The toxic toll of redlining, refineries and racism

| Deirdre Lockwood
A neighborhood in Houston showing houses with refineries in the background.

The Manchester neighborhood in Houston, Texas borders a refinery, major highways and the city's ship channel. Photo: Reuters/Loren Elliott via Alamy.

Dr. Lynn Goldman, dean of the George Washington School of Public Health, will speak April 20 on the UW campus

As dean of the Milken Institute School of Public Health at George Washington University, Dr. Lynn Goldman is an expert in children’s environmental health and toxic chemicals policy.

Goldman previously led implementation of federal law regulating pesticides as assistant administrator for toxic substances at the US Environmental Protection Agency (EPA). More recently, her research and policy analysis contributed to the passage of the 2016 Lautenberg Chemical Safety Act for the 21st Century.

On April 20, Goldman will be the featured speaker at the 2023 Omenn Lecture on Environmental Health sponsored by the UW Department of Environmental & Occupational Health Sciences.

We recently chatted with Goldman about the legacy of redlining in Houston neighborhoods near oil refineries, the compounding impacts of toxic chemicals and social vulnerability on people’s health, and how environmental health scientists can help support vulnerable communities.

You’ll be speaking about the legacy of redlining in Houston, and how it affects people’s health today. Tell me more about that.

Headshot of Dr. Lynn Goldman.
Dr. Lynn Goldman.

I’ll be sharing maps that show historically where redlining occurred in Houston, and correlations between them and everything from property values to pollution from the refineries and the ship channel, and where where toxic releases occur. They emerged from my work as a member of the National Academies of Sciences, Engineering and Medicine committee on Managed Retreat in the US Gulf Coast Region.

The areas with a very high social vulnerability index correspond to areas with a lot of flooding from storms like Hurricane Harvey. In these areas people are poor, and are predominantly Black, Hispanic or members of other minority groups.

What does this mean for people’s health risks in these neighborhoods?

It highlights something we have often missed in environmental health, which is that in real people's lives, health risks are compounded by social vulnerability.

There are a lot of different toxic chemicals coming from these refineries. On top of that, there's additional risk from racism, from stress and from experiencing major events like flooding.

When these refineries release toxic chemicals, it's not just the fact that people living nearby might breathe the chemicals and get airway damage. It's also the stress: they can hear instructions over the loudspeaker telling people who work in the plants to shelter in place. And nobody's telling them to do that, just on the other side of the fence line.
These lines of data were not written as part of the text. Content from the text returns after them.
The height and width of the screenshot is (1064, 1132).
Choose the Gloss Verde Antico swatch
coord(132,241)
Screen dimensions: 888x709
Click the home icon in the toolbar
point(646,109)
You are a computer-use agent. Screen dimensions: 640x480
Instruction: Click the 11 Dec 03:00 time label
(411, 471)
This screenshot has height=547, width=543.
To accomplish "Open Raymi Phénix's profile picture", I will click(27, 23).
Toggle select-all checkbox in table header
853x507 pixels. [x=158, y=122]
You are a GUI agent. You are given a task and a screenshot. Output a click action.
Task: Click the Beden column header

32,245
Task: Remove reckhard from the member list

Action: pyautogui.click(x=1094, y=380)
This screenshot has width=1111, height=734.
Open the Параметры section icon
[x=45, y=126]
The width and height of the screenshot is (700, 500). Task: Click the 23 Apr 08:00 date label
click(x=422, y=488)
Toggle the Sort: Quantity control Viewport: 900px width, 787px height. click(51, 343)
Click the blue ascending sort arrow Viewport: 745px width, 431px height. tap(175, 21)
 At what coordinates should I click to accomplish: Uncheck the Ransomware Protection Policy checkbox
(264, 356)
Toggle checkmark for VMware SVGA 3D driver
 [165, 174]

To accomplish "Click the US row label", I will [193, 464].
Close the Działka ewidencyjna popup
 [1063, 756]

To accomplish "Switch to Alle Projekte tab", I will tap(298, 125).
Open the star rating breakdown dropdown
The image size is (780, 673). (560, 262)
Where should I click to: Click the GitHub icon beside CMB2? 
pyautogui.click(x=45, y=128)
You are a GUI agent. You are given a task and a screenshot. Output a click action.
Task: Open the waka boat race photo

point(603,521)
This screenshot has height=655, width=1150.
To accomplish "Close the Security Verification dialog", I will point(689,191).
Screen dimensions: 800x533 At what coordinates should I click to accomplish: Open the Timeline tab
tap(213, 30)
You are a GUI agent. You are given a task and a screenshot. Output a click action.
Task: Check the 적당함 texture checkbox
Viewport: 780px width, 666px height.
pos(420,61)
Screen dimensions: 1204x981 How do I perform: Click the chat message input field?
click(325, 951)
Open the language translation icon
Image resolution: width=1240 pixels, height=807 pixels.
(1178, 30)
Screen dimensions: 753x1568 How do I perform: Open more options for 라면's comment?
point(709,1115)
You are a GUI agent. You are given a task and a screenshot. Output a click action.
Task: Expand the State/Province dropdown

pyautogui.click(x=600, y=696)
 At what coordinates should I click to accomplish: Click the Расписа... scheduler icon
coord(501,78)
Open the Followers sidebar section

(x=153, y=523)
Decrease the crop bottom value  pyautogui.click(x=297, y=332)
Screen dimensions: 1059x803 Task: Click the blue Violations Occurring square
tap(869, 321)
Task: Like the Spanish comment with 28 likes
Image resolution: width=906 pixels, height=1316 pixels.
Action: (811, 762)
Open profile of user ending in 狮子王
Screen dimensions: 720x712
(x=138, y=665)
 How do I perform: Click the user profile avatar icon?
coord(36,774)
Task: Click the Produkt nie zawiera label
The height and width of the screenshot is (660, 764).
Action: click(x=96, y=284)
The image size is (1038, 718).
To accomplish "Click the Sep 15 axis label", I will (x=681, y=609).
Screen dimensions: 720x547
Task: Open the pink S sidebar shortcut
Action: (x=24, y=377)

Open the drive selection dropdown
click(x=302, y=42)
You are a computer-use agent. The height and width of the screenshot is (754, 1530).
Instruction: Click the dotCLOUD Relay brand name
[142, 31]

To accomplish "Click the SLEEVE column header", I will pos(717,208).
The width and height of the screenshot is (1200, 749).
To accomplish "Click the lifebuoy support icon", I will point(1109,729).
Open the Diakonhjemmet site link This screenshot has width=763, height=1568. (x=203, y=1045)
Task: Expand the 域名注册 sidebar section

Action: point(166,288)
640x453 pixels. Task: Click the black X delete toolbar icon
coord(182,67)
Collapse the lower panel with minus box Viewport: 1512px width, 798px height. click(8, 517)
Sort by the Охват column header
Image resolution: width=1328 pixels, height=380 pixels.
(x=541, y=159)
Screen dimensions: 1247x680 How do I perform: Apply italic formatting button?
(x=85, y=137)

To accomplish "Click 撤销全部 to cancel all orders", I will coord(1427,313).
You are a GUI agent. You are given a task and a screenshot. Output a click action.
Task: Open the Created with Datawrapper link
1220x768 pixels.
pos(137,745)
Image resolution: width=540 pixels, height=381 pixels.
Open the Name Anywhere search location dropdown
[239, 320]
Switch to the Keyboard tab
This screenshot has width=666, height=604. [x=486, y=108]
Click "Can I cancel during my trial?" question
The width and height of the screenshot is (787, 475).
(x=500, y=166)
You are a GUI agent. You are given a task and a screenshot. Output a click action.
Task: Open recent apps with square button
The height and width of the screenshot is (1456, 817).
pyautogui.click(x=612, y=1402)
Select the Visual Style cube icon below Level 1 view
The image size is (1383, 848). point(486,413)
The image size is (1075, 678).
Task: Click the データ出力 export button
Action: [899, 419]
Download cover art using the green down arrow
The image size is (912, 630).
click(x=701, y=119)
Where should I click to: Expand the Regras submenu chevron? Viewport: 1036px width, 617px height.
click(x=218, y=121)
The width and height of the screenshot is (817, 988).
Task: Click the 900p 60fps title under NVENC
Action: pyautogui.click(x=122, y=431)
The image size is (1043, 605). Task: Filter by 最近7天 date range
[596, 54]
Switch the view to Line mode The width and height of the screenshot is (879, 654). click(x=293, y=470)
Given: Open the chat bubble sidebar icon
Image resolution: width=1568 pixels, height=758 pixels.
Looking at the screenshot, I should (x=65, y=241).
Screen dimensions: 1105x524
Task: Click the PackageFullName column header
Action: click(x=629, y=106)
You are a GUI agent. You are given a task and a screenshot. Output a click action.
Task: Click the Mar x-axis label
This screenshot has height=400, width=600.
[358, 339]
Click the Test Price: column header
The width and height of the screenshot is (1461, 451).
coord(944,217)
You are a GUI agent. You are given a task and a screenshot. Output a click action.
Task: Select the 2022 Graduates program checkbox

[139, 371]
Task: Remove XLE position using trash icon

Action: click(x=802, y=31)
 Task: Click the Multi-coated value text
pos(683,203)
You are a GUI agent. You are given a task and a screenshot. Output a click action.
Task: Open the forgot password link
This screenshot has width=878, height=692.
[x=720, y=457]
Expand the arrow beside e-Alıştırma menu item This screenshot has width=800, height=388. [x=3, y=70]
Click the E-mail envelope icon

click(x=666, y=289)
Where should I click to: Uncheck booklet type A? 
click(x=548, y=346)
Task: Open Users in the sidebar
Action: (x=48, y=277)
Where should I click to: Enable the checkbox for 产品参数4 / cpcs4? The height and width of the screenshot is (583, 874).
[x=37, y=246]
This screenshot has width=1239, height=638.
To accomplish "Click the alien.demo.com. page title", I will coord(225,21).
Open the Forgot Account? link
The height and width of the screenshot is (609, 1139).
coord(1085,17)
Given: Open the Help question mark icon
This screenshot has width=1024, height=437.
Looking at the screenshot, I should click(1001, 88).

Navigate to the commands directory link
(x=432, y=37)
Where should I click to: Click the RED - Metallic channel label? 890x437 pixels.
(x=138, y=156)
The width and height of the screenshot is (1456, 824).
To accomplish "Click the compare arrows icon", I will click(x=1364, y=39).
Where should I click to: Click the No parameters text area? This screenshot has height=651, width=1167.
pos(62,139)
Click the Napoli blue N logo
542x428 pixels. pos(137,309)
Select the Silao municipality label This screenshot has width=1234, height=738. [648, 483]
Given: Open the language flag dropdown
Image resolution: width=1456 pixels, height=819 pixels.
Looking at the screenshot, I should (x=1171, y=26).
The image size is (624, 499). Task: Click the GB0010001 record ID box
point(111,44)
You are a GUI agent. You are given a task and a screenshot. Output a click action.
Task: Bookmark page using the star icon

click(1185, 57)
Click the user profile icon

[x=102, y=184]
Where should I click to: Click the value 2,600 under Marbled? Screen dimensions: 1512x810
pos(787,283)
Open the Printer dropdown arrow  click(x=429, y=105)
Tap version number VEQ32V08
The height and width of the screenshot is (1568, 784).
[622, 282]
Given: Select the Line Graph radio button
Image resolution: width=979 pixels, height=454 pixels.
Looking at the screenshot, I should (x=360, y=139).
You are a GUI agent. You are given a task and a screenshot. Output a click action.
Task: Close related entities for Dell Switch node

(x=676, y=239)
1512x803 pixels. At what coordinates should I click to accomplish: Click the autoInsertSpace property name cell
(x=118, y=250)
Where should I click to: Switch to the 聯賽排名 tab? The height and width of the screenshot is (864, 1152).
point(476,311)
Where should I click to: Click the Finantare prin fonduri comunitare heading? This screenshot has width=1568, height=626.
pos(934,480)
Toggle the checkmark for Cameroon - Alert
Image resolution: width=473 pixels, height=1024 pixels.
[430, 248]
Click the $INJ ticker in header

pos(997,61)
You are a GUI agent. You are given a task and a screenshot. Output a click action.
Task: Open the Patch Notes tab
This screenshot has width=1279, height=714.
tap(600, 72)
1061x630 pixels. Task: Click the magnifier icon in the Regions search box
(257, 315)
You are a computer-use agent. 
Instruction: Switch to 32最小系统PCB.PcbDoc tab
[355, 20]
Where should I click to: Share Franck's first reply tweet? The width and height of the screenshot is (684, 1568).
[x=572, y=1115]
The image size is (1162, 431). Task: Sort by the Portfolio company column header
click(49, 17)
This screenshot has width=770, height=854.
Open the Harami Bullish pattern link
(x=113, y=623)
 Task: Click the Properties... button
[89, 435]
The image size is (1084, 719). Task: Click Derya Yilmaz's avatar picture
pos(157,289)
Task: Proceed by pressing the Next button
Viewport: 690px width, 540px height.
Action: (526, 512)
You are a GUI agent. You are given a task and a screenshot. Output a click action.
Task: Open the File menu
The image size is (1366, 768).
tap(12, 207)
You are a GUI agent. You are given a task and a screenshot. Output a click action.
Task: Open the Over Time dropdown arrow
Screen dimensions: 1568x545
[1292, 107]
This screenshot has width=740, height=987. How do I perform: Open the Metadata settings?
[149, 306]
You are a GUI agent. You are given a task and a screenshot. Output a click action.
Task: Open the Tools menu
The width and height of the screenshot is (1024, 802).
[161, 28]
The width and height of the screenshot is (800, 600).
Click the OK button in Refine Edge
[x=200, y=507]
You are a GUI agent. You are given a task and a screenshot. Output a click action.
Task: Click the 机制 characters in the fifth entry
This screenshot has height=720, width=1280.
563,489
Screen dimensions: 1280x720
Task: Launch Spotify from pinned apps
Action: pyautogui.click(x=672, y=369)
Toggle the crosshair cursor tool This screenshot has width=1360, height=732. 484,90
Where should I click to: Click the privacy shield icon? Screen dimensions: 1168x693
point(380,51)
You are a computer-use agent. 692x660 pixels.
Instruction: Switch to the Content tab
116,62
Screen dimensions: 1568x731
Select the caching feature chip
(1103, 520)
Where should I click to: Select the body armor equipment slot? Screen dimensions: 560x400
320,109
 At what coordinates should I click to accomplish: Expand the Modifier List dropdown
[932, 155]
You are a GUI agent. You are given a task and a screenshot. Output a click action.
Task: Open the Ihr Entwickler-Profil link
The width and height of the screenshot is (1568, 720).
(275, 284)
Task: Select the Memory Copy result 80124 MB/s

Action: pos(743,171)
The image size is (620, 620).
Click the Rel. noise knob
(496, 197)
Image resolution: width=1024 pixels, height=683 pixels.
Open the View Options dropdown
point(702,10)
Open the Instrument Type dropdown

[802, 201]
How are communities responding to this?

Communities in Houston are setting up their own air monitoring networks. This needs to happen, because you need to understand what's going on at a hyperlocal level. I’ll be talking about the role of those of us in environmental health in supporting these communities. I think they need more scientific support.

How can the EPA help protect people in neighborhoods like these?

I think EPA cumulative risk assessments should take social vulnerability factors into account. But they really haven't. There is a great need for more research and funding.

For example, if you are under a lot of stress, and that's altering your hypothalamic-pituitary-adrenal axis—which controls reactions to stress—does that change your response to toxic chemicals? I don't think we know.

How important is food sufficiency to our resilience to being exposed to toxic chemicals? How important is nutrition? Do people with obesity or diabetes have more susceptibility? I would guess they might, but we don't have those factors in EPA assessments.

The agency is often accused of overestimating risk, but there are probably times when they're actually underestimating it, because we don't know about the net effects of all the vulnerabilities that some people suffer from.

What are some of the big priorities you would like to see the EPA focus on in the future?

I would like to have a much bigger push on neurotoxic chemicals, such as certain pesticides, metals and solvents. Particularly those associated not only with childhood risk but also with chronic neurologic disease in adults.

More and more evidence has accumulated around this, for example the association between air pollution and Alzheimer's. With the aging of the population, it makes it clear how important it is to protect our brains over a lifetime.

At the same time, a lot of great things are happening. The EPA is strengthening regulations on perfluorinated compounds. Yet there is so much more that needs to be done.